Avoid using too much dishwasher detergent

Of course, using liquid dish soap in a dishwasher can lead to a sudsy mess, according to The Spruce. But that doesn't mean there aren't consequences for adding too much dishwasher detergent to your machine. And, unfortunately, even using pods isn't a guarantee you're putting the correct amount of detergent in your dishwasher.

An article from Kitchn explains what can happen when using too much detergent in a dishwasher. The author writes that her Miele entry-level model dishwasher began leaving a residue on her and her husband's glasses. After speaking to the company's customer support line, they learned that the convenient pods they were using in their dishwasher were causing their problems.
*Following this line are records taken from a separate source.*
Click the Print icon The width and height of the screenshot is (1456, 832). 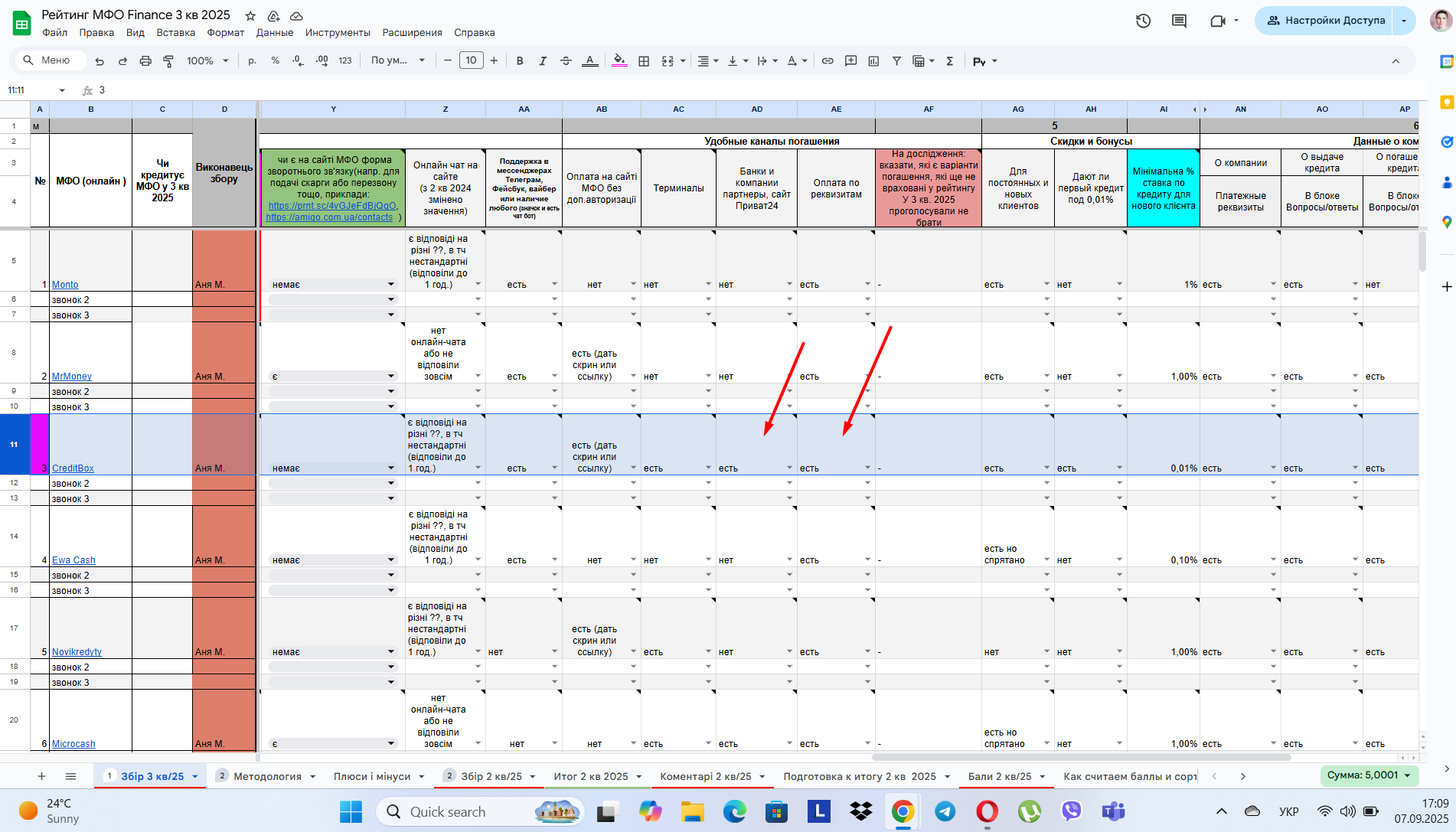tap(145, 61)
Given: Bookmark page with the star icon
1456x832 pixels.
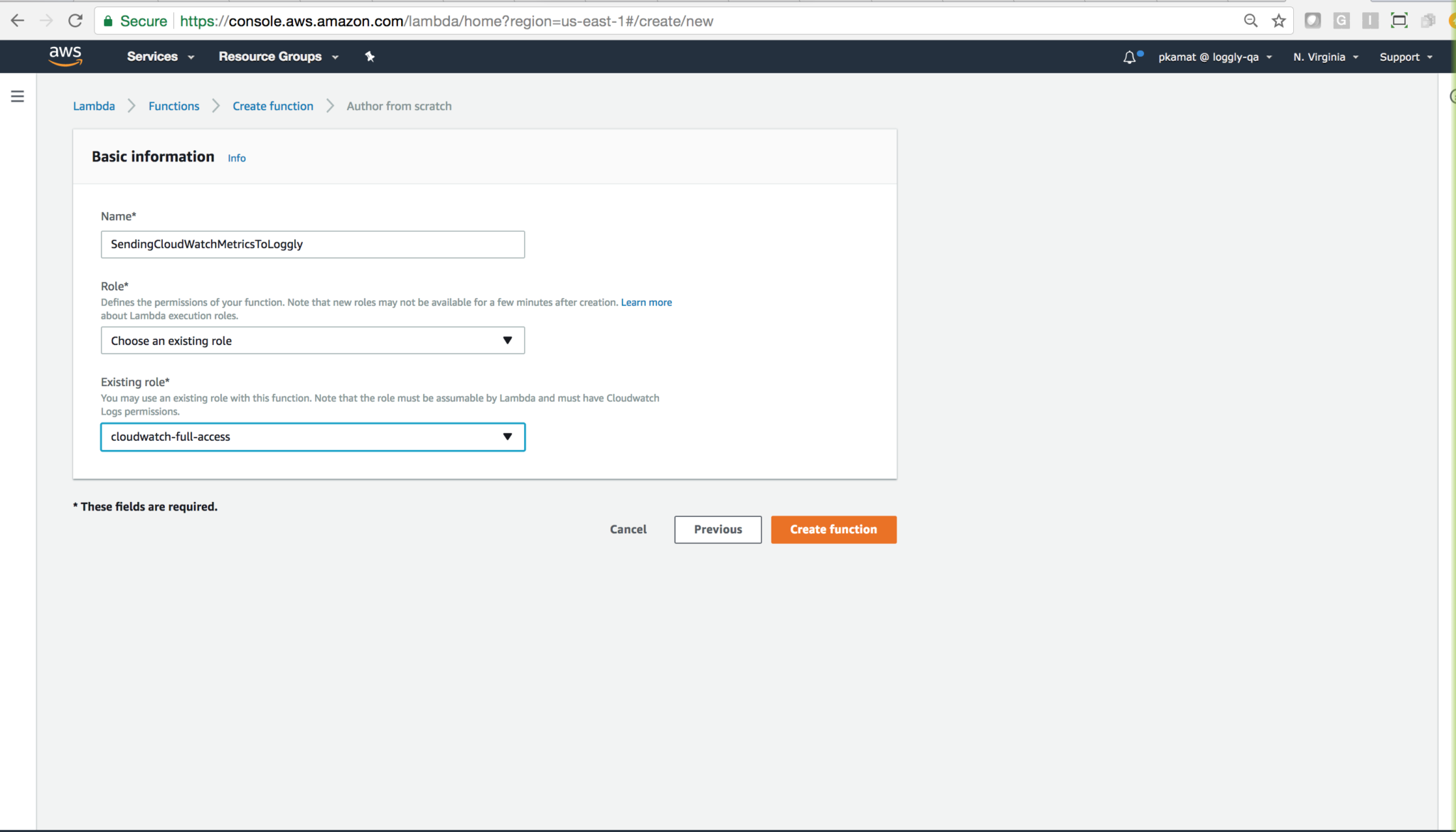Looking at the screenshot, I should click(x=1278, y=21).
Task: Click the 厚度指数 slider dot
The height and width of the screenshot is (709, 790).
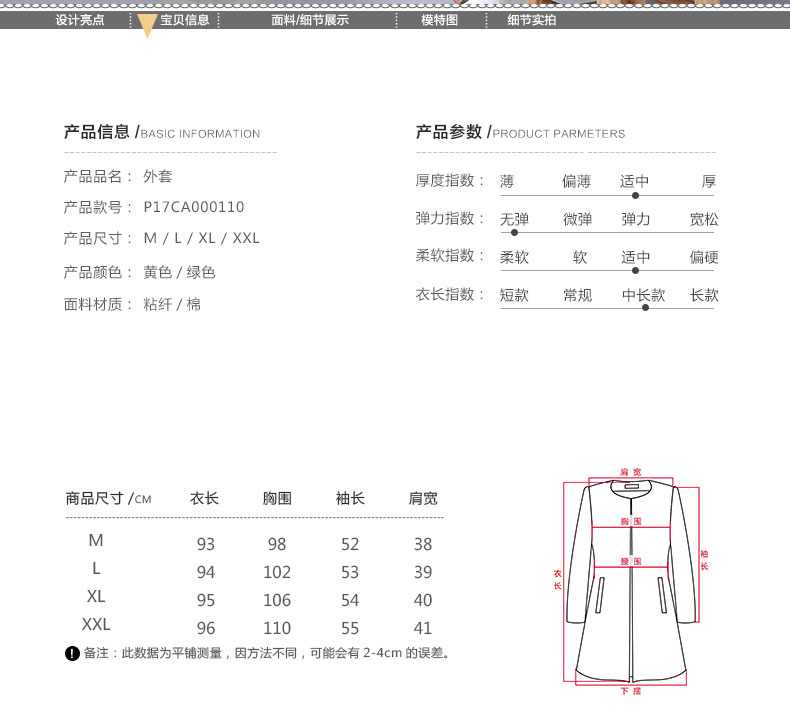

This is because the pods contain too much detergent for their machine and were clogging up their dishwasher's drain.

The author of the Kitchn article explains that she and her husband switched from pods to detergent powder. They also experimented with using less than the recommended amount of detergent until they found the right amount for their machine. In addition, the author recommends not basing how much detergent you put in a dishwasher on the size of its detergent compartment. Now, it's possible you've been using pods and never experienced any issues with your dishwasher. But, if you can get your dishes just as clean with less detergent, you'll not only possibly extend the life of your dishwasher, but you'll also save money.